Indonesia is hands down my favourite dive destination. It is impossible to be bored of the diving there; the number of species, types of diving and coral diversity are unrivalled. The country makes up a large part of the Coral Triangle (an area also including Malaysia, Philippines and New Guinea), which is renowned for having the highest species diversity of corals and their associated organisms in the world. This alone is enough to keep you endlessly entertained.
We spent several weeks in Indonesia over Christmas and New Year 2010/2011 diving some it’s most iconic locations. Lembeh Strait offers some of the best muck diving in the world and Raja Ampat is one of the last remaining tropical marine wildernesses in the mega-diverse Coral Traingle.
Lembeh Strait, North Sulawesi – Kasawari Resort
We began our trip in Lembeh, North Sulawesi, where we spent Christmas with the awesome folk at Kasawari Resort. As usual Lembeh lived up to expectations. Actually, I have come to expect the unexpected there. This trip stood out for seeing several new species that I had never seen before. Even after more than 2000 dives it is this constant discovery that keeps me hooked, especially to Indonesian diving. For the first time I saw a Pitted Stonefish (Erosa erosa) (see blog post), Long finned waspfish (Apistus carinatus), a juvenile Pacific Triplefin (Lobotes pacificus) and a juvenile Radial Filefish (Acreichthys radiatus).
Lembeh is also a great place for observing natural behaviours, provided you don’t disturb the critters. My highlight in terms of behaviour for this trip was a mating pair of Moon-headed side-gill slugs (Euselenops luniceps). Most nudibranchs top and tail when mating allowing genetic material to be exchanged between the two animals which share identical body plans (since nudibranchs are hermaphrodites there are no separate sexes). Euselenops, aren’t true nudibranchs (a term restricted to those species with naked gills) so their body shape is slightly different and a unique positioning is sought by the randy slugs! The mating pair of Euselenops that I observed looked somewhat contorted with one animal crawling normally whilst the other hung upside down. Check out my image of this in the Lembeh 2010 album.

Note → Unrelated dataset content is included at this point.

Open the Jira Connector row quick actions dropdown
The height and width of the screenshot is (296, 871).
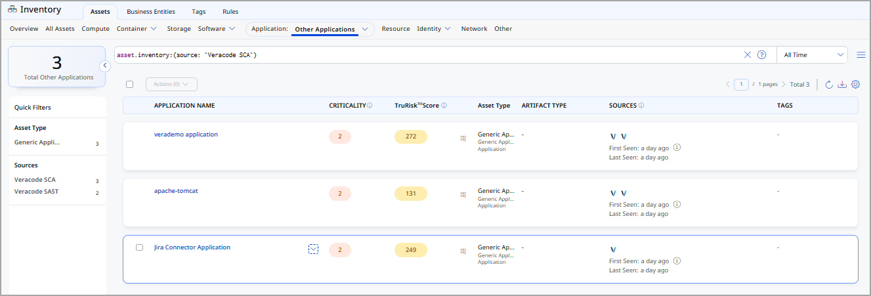click(313, 249)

Our excellent guide, Indra, also found for me a Severn’s pygmy seahorse (Hippocampus severnsi), which I had been hoping to see again for some time. These small dark brown seahorses are very difficult to spot so kudos to Indra! Other species high on my wish list for this trip were Wunderpus (Wunderpus photogenicus), Starry Night Octopus (Octopus luteus) and Ambon Scorpionfish (Pteroidichthys amboinensis). Indra found all of these for us, so I was very pleased! He was also very careful with the creatures, which is rare in the Strait and very important for the sustainability of diving in the area (whether other operators realise it or not!).